Voormalig parlementslid Anissa Temsamani nodigt topchefs uit in Villa Tazegzout in Marokko

Bert Voet Journalist

Aan de poort van de groene Ourikavallei baat voormalig sp.a-parlementslid en staatssecretaris Anissa Temsamani Villa Tazegzout uit. Ze nodigt er Belgische topchefs uit om voor haar gasten te koken. Wij treffen er karakterchef Willem Hiele: “Ik heb een punt bereikt waarop koken me kinderlijk gelukkig maakt.”

Op een halfuurtje zuidwaarts van de luchthaven in Marrakech ligt het dorp Douar Ait Ben Youssef, waar de tuin van Villa Tazegzout zicht biedt op de piek van de Toubkal in de Hoge Atlas, het hoogste punt van Noord-Afrika.
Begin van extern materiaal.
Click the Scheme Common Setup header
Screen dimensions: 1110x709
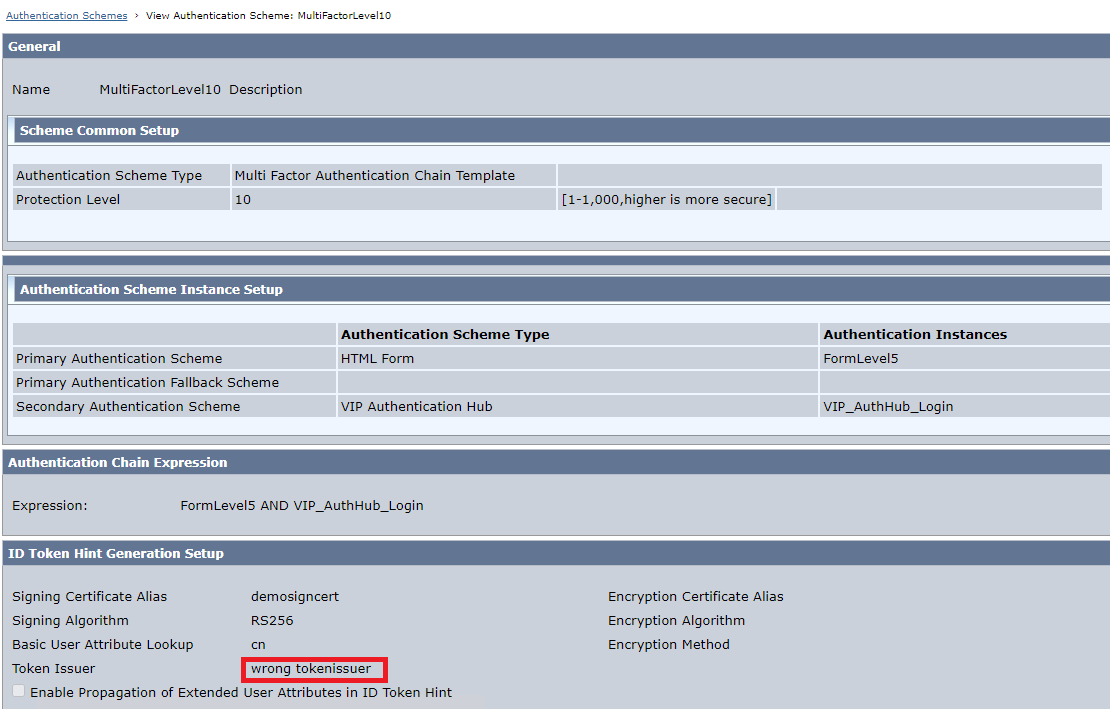99,131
Aan het zwembad komt Willem Hiele tot rust: hij neemt hier een weekje verlof, ook al zal hij koken. ‘Het voelt als een schoolreis’, zegt hij. Intussen verdiept hij zich in het terroir van de Ourikavallei. Zowel in boeken, online als in zijn hoofd snort hij kruiden en specerijen op. ‘Hier kom ik uit mijn comfort zone. Er is geen zee, ik vermoed dat er dus ook geen schaal- en schelpdieren zijn.’
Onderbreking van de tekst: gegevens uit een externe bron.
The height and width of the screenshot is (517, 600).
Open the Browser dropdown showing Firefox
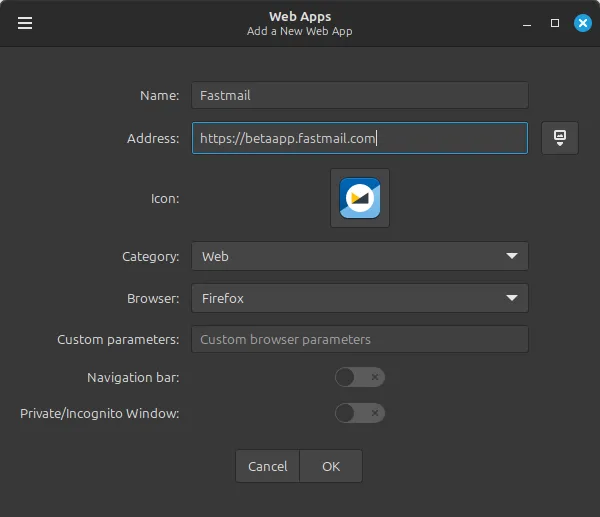360,298
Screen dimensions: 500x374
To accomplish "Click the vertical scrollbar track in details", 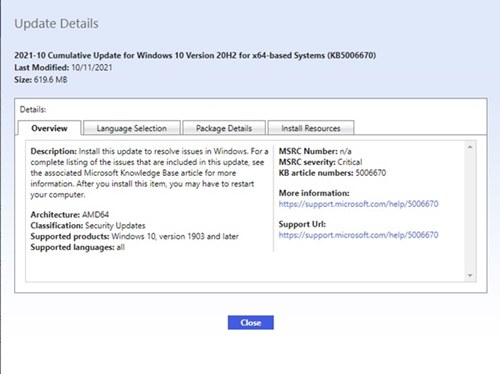I will tap(470, 211).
Van staatssecretaris tot ­werfleider

Gastvrouw Anissa Temsamani (57) serveert Marokkaanse wijn, Casablanca-pinten en een traditionele tajine met courgette en pompoenen uit de tuin. Ze houdt erg van gastronomie. En zij en Hiele hebben gemeenschappelijke vrienden. ‘Anissa kwam eten en er was een klik’, zegt Hiele. Waarna ze hem hier uitnodigde. ‘Marokkanen kennen de Belgische keuken niet, zoals ze de Belgische mode niet kennen’, zegt zij. ‘Ze zijn gefocust op al wat Frans is. Ik besef dat dit verblijf niet voor een Marokkaans publiek is maar vind het wel belangrijk om de Belgische gastronomie te promoten. We hebben véél ­culinaire artiesten. Eind september komt Alex Hanbuckers van De Herborist koken.’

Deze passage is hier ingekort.